During the siege of 1759, we notice in Panet's Journal, "that the Lower Town was a complete mass of smoking ruins; on the 8th August, it was a burning heap (braisier). Wolfe and Saunders' bombshells had found their way even to the under-ground vaults. This epoch became disastrous to many Quebecers." The English threw bombs (pots à feu) on the Lower Town, of which, says Mr. Panet, "one fell on my house, one on the houses in the Market place, and the last in Champlain street. The fire burst out simultaneously, in three different directions; it was in vain to attempt to cut off or extinguish the fire at my residence; a gale was blowing from the north-east, and the Lower Town was soon nothing less than a blazing mass.

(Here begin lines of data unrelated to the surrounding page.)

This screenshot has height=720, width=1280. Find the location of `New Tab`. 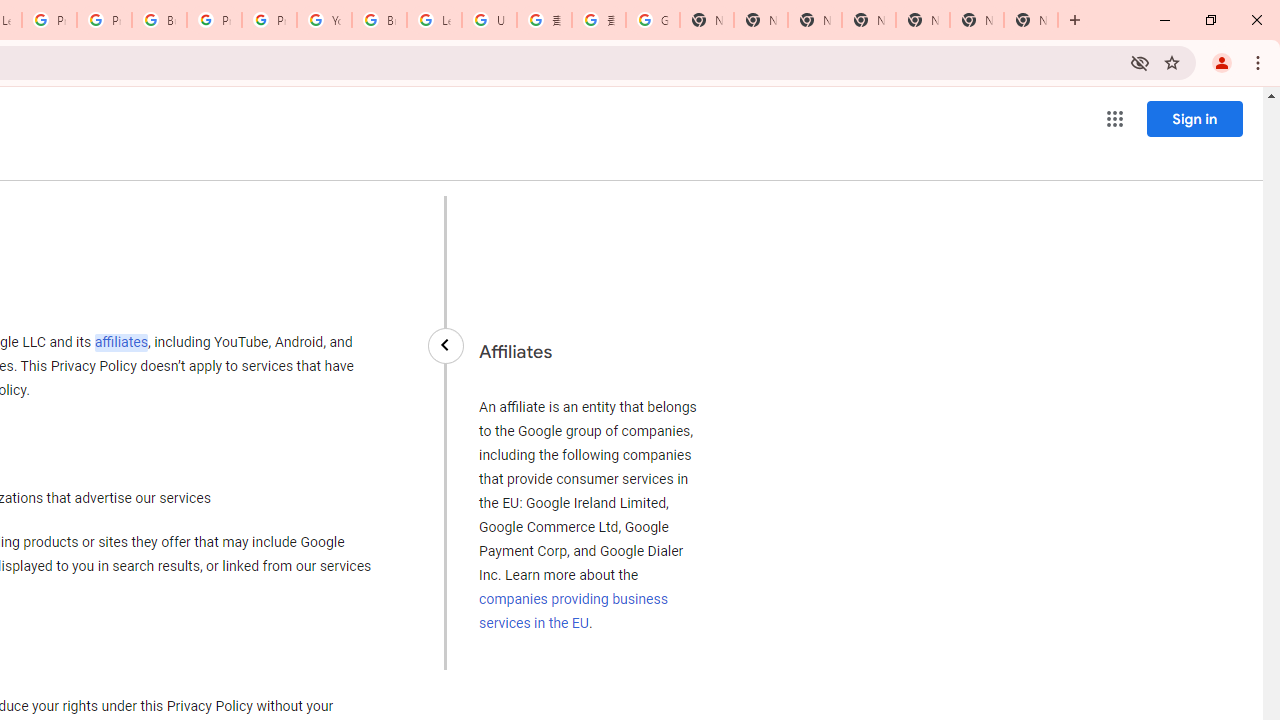

New Tab is located at coordinates (1030, 20).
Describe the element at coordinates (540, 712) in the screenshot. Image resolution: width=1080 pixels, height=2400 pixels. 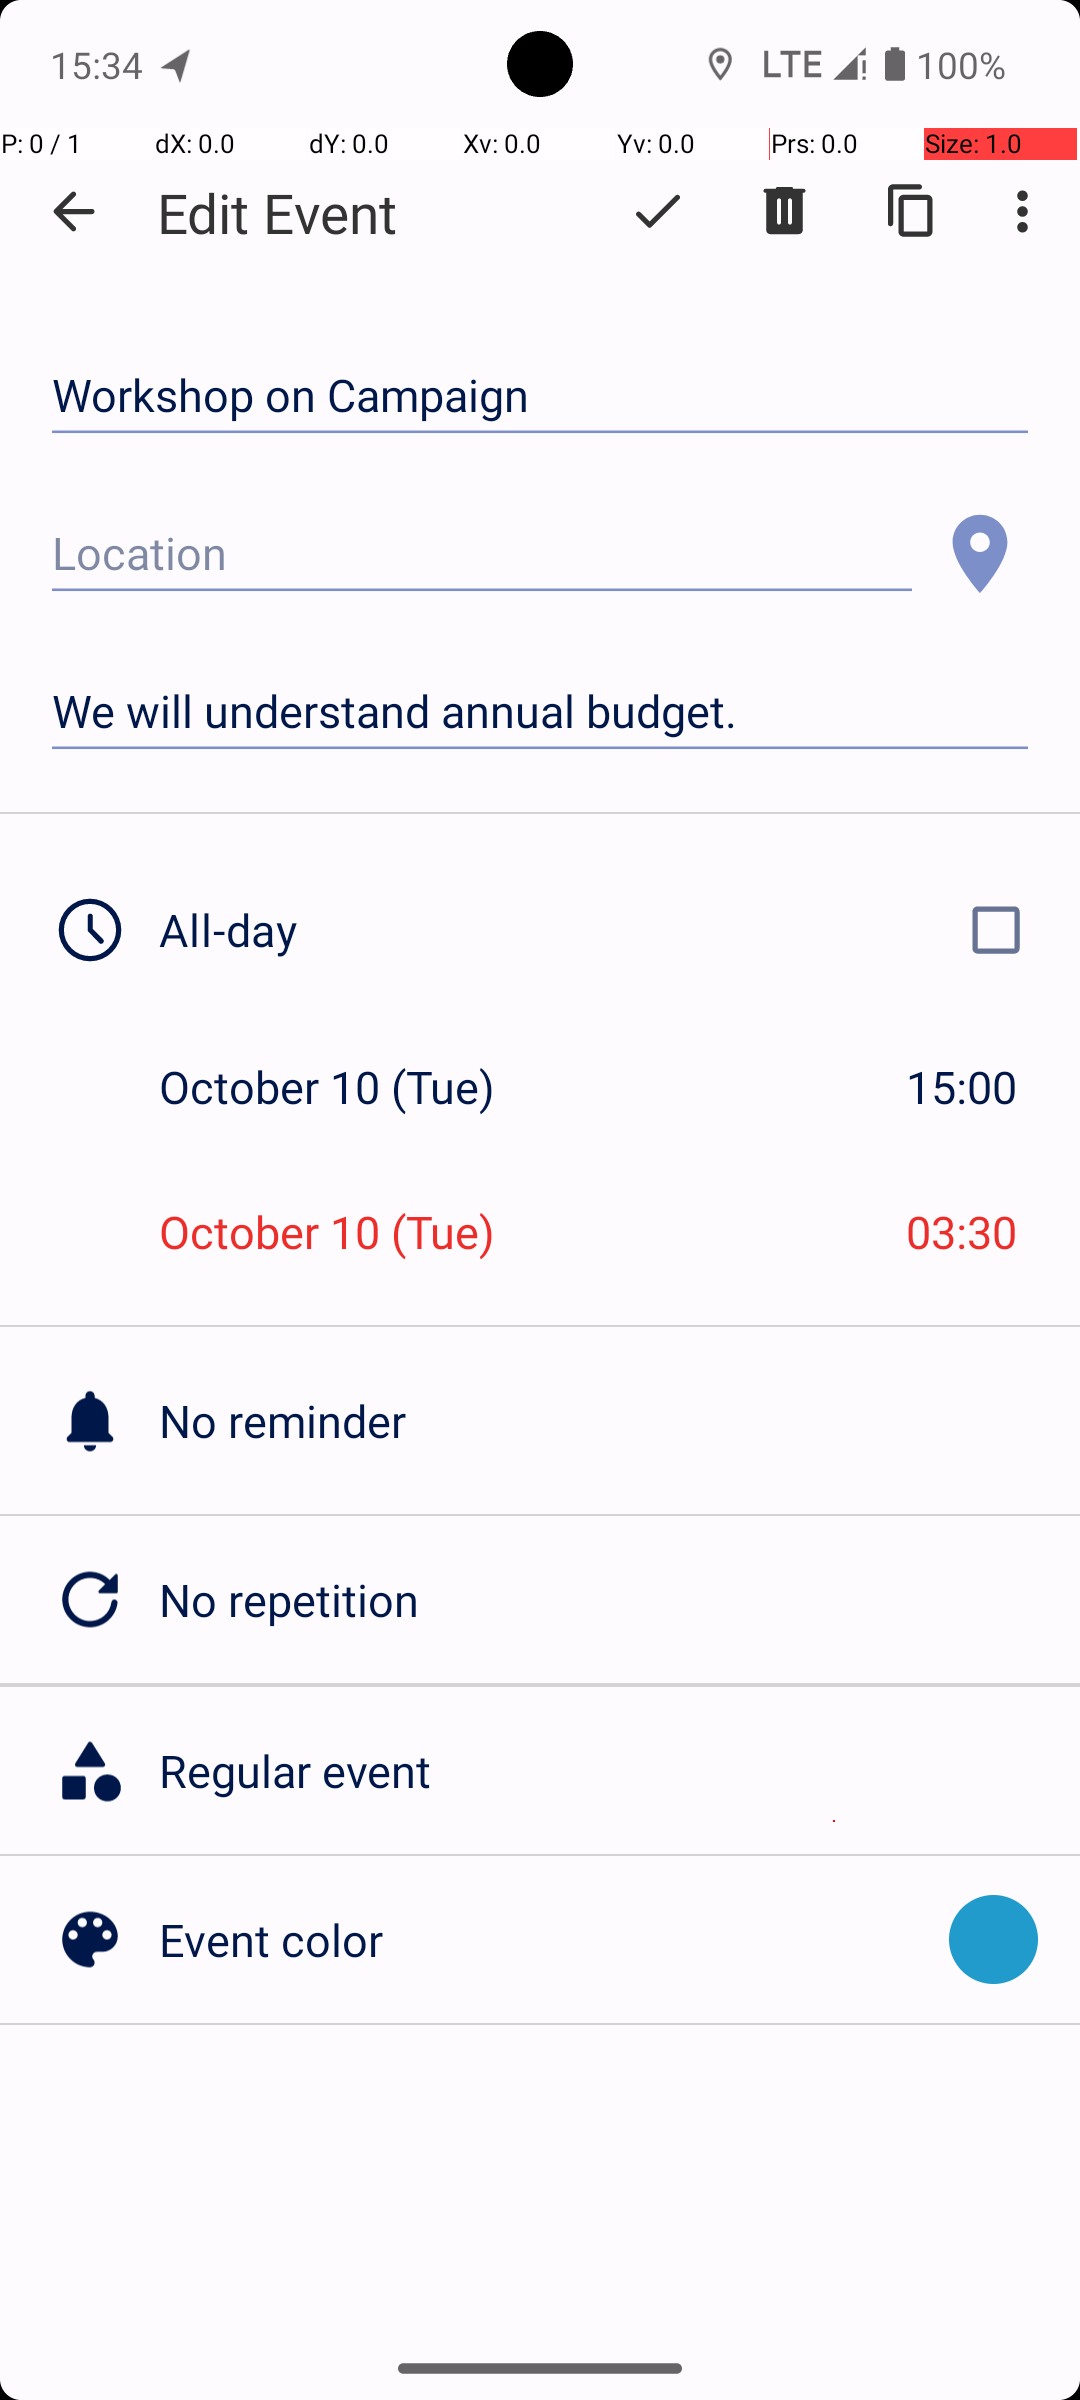
I see `We will understand annual budget.` at that location.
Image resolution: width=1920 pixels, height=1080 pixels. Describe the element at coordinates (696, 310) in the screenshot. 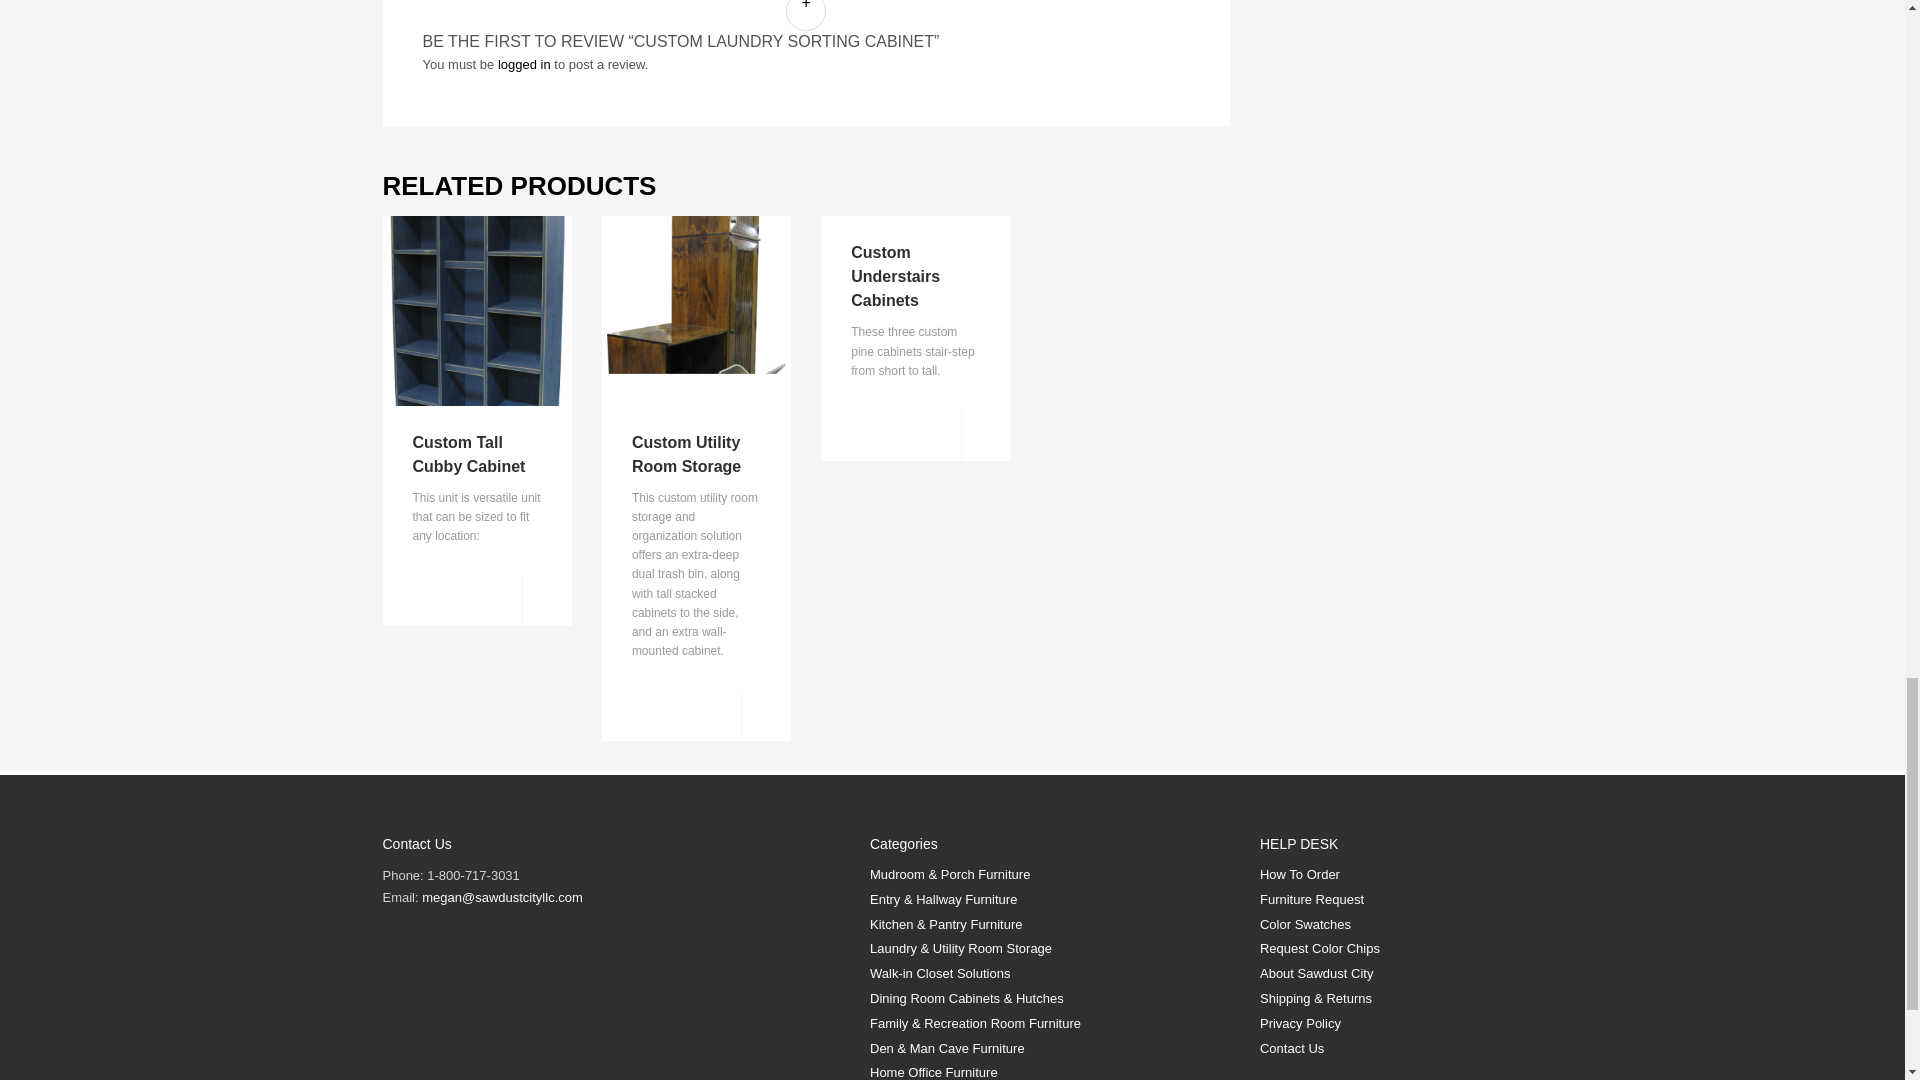

I see `CC-113-01` at that location.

Beginning at my house, that of M. Desery, that of M. Maillou, Sault- au-Matelot street, the whole of the Lower Town and all the quarter Cul- de-Sac up to the property of Sieur Voyer, which was spared, and in short up to the house of the said Voyer, the whole was devastated by fire. Seven vaults [96] had been rent to pieces or burned: that of M. Perrault the younger, that of M. Taché, of M. Benjamin de la Mordic, of Jehaune, of Maranda. You may judge of the consternation which reigned; 167 houses had been burnt."
One hundred and sixty-seven burnt houses would create many gaps. We know the locality on which stood the warehouse of M. Perrault, junior, also that of M. Taché (the Chronicle Bureau), but who can point out to us where stood the houses of Desery, Maillou, Voyer, de Voisy, and the vaults of Messieurs Benjamin de la Mordic, Jehaune, Maranda?